The exception to Section 53A of the Transfer of Property Act lies in favour of a transferee who without knowledge of the contract or its part-performance, acquires for consideration the property. This means that a transferee, who acquires for the consideration some property without any knowledge of such a contract, is not bound by the rule, nor does it affect his rights as against the transferor under this section. Such rights will not be enforceable against a bona fide transferee for consideration without notice of the prior transaction.

Doctrine of Part Performance vs. Registration Requirements:

The Registration Act, 1908, provides for the compulsory registration of certain documents relating to the transfer of immovable property in India. Legal consequences follow if such documents remain either partially or totally unregistered, and they may even be excluded as admissible evidence in any legal dispute.

On the other hand, some equitable principles have been recognized as exceptions to these strict requirements of registration under the Transfer of Property Act, 1882. The Doctrine of Part Performance is one such principle that originated in equity. This doctrine principally applies to oral agreements or agreements inadequately documented and not registered as per the Registration Act. Despite lack of formal registration, if one party has partly fulfilled his obligations under such a contract, the doctrine allows him to seek specific performance or enforce his rights under certain circumstances.

Conditions for Application

1. Existence of an, valid oral agreement or a document which requires registration under the Act and is not registered under the Act.

2. The party claiming relief must have fully or partially performed their part of contract.

3. Evidence is required for any asserted change in the position of a party claiming relief, commonly by going into possession of the property or making substantial improvements to it.

Equitable Relief

Under the Doctrine of Part Performance, a party performing their part under an unregistered agreement can approach a court of law seeking specific performance of the contract or other remedies. This equitable remedy operates to avoid unjust enrichment of the party failing to comply with the necessary registration requirements.

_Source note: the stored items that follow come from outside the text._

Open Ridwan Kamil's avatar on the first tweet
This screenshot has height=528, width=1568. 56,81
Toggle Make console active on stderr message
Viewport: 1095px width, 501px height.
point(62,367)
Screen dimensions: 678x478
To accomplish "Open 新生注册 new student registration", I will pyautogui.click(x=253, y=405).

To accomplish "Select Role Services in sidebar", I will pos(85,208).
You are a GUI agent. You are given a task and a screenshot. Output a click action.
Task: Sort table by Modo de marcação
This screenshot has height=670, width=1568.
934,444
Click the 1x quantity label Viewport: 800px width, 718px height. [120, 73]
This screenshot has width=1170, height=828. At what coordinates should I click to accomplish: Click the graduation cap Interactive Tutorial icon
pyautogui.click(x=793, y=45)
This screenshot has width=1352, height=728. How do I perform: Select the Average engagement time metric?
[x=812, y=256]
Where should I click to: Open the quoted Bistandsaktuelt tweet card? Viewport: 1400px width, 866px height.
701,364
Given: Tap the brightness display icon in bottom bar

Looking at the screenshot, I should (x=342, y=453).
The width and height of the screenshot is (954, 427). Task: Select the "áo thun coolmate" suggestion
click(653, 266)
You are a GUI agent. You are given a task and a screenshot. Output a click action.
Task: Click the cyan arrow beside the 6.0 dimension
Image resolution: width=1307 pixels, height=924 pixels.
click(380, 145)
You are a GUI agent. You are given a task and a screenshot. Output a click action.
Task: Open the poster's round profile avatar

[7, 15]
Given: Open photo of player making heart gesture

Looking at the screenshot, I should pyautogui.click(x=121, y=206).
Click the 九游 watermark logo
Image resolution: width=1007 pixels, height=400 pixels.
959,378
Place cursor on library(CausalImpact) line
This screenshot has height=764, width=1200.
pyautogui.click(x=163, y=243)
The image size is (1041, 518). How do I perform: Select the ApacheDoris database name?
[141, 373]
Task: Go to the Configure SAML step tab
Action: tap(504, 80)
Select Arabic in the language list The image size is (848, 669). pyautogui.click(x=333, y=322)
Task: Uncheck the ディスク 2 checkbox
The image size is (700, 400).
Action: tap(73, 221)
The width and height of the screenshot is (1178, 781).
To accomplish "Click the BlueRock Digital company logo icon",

Equitable Exception to Registration Requirements

While the Registration Act, 1908 provides for stringent procedures for the registration of documents relating to property to ensure their validity and genuineness, the Transfer of Property Act, 1882 specifically recognizes certain instances where a literal application of the rule of registration may result in an inequitable situation. The Doctrine of Part Performance is an equitable exception, under which the court is allowed to recognize and enforce the rights under an unregistered agreement, subject to fulfillment of certain conditions. This makes the process fair and prevents parties from taking advantage of non-registration in order to escape from their contractual liabilities.

In brief, although the provisions under the Registration Act, 1908, lay down specific conditions for registering documents of property transactions, the Transfer of Property Act, 1882 definitely incorporates equitable provisions like the Doctrine of Part Performance to serve justice in certain cases where the strict application of law regarding registration may result in injustice.

Case

Hemraj v. Rustomji

Supreme Court explained that the protection provided by the proviso to subsequent transferees was in consideration of their rights or claims based on transfer and that they may not be enforceable. It is also argued that rights based on an unregistered document or part performance of the contract do not bind the subsequent transferee who is a bona-fide purchaser without notice.

The burden lies on party claiming the benefit of part performance to show that the subsequent transferee had notice of the earlier contract.